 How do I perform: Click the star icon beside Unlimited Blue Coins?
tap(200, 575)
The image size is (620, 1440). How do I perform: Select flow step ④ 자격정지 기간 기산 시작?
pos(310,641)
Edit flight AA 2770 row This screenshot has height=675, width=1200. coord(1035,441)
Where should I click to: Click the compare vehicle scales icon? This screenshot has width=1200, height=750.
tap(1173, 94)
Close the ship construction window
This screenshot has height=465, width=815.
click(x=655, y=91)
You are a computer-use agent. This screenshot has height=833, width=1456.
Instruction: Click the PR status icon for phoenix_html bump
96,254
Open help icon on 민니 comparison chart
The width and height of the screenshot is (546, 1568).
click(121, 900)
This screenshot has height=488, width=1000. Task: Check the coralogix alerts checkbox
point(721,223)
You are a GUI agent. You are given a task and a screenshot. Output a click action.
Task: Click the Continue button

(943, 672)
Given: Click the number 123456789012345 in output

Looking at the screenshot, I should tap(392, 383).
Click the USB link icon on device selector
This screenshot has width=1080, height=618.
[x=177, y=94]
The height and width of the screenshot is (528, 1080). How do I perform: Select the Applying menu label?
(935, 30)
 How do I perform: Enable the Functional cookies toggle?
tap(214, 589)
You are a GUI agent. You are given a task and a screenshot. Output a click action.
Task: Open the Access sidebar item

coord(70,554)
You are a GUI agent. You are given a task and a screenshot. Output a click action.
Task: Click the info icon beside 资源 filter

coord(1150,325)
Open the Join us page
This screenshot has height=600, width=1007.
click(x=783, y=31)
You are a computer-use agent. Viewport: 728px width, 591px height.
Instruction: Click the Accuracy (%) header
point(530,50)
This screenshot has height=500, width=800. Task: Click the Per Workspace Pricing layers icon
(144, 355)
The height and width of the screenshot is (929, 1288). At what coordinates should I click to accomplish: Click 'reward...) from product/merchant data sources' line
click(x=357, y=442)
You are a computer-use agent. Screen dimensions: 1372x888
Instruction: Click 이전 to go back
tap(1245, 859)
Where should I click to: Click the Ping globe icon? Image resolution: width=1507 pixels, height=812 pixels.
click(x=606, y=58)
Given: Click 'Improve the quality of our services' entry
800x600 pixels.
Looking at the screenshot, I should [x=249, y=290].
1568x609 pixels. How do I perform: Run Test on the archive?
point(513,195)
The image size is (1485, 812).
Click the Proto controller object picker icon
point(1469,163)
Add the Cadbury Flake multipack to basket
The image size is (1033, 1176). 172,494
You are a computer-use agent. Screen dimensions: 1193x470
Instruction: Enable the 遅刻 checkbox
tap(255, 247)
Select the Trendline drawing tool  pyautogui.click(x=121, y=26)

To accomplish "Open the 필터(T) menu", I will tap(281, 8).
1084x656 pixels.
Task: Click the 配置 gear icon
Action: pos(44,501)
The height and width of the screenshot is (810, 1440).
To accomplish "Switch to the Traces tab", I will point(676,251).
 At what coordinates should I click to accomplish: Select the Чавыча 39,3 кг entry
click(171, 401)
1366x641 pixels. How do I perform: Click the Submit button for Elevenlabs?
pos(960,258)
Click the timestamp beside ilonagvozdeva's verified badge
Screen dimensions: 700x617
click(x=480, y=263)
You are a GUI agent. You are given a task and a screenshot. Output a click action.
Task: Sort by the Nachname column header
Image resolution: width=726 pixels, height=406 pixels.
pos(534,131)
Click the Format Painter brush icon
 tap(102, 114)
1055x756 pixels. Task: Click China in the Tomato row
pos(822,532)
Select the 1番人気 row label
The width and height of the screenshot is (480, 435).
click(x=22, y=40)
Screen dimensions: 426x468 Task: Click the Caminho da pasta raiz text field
——————————
## WHAT YOU NEED TO DO
Reproduce all of the lines above without changing anything.

## EXERCISE RESPONSE
 How do I perform: Click the star icon beside Unlimited Blue Coins?
tap(200, 575)
The image size is (620, 1440). How do I perform: Select flow step ④ 자격정지 기간 기산 시작?
pos(310,641)
Edit flight AA 2770 row This screenshot has height=675, width=1200. coord(1035,441)
Where should I click to: Click the compare vehicle scales icon? This screenshot has width=1200, height=750.
tap(1173, 94)
Close the ship construction window
This screenshot has height=465, width=815.
click(x=655, y=91)
You are a computer-use agent. This screenshot has height=833, width=1456.
Instruction: Click the PR status icon for phoenix_html bump
96,254
Open help icon on 민니 comparison chart
The width and height of the screenshot is (546, 1568).
click(121, 900)
This screenshot has height=488, width=1000. Task: Check the coralogix alerts checkbox
point(721,223)
You are a GUI agent. You are given a task and a screenshot. Output a click action.
Task: Click the Continue button

(943, 672)
Given: Click the number 123456789012345 in output

Looking at the screenshot, I should tap(392, 383).
Click the USB link icon on device selector
This screenshot has width=1080, height=618.
[x=177, y=94]
The height and width of the screenshot is (528, 1080). How do I perform: Select the Applying menu label?
(935, 30)
 How do I perform: Enable the Functional cookies toggle?
tap(214, 589)
You are a GUI agent. You are given a task and a screenshot. Output a click action.
Task: Open the Access sidebar item

coord(70,554)
You are a GUI agent. You are given a task and a screenshot. Output a click action.
Task: Click the info icon beside 资源 filter

coord(1150,325)
Open the Join us page
This screenshot has height=600, width=1007.
click(x=783, y=31)
You are a computer-use agent. Viewport: 728px width, 591px height.
Instruction: Click the Accuracy (%) header
point(530,50)
This screenshot has height=500, width=800. Task: Click the Per Workspace Pricing layers icon
(144, 355)
The height and width of the screenshot is (929, 1288). At what coordinates should I click to accomplish: Click 'reward...) from product/merchant data sources' line
click(x=357, y=442)
You are a computer-use agent. Screen dimensions: 1372x888
Instruction: Click 이전 to go back
tap(1245, 859)
Where should I click to: Click the Ping globe icon? Image resolution: width=1507 pixels, height=812 pixels.
click(x=606, y=58)
Given: Click 'Improve the quality of our services' entry
800x600 pixels.
Looking at the screenshot, I should [x=249, y=290].
1568x609 pixels. How do I perform: Run Test on the archive?
point(513,195)
The image size is (1485, 812).
Click the Proto controller object picker icon
point(1469,163)
Add the Cadbury Flake multipack to basket
The image size is (1033, 1176). 172,494
You are a computer-use agent. Screen dimensions: 1193x470
Instruction: Enable the 遅刻 checkbox
tap(255, 247)
Select the Trendline drawing tool  pyautogui.click(x=121, y=26)

To accomplish "Open the 필터(T) menu", I will tap(281, 8).
1084x656 pixels.
Task: Click the 配置 gear icon
Action: pos(44,501)
The height and width of the screenshot is (810, 1440).
To accomplish "Switch to the Traces tab", I will point(676,251).
 At what coordinates should I click to accomplish: Select the Чавыча 39,3 кг entry
click(171, 401)
1366x641 pixels. How do I perform: Click the Submit button for Elevenlabs?
pos(960,258)
Click the timestamp beside ilonagvozdeva's verified badge
Screen dimensions: 700x617
click(x=480, y=263)
You are a GUI agent. You are given a task and a screenshot. Output a click action.
Task: Sort by the Nachname column header
Image resolution: width=726 pixels, height=406 pixels.
pos(534,131)
Click the Format Painter brush icon
 tap(102, 114)
1055x756 pixels. Task: Click China in the Tomato row
pos(822,532)
Select the 1番人気 row label
The width and height of the screenshot is (480, 435).
click(x=22, y=40)
Screen dimensions: 426x468 Task: Click the Caminho da pasta raiz text field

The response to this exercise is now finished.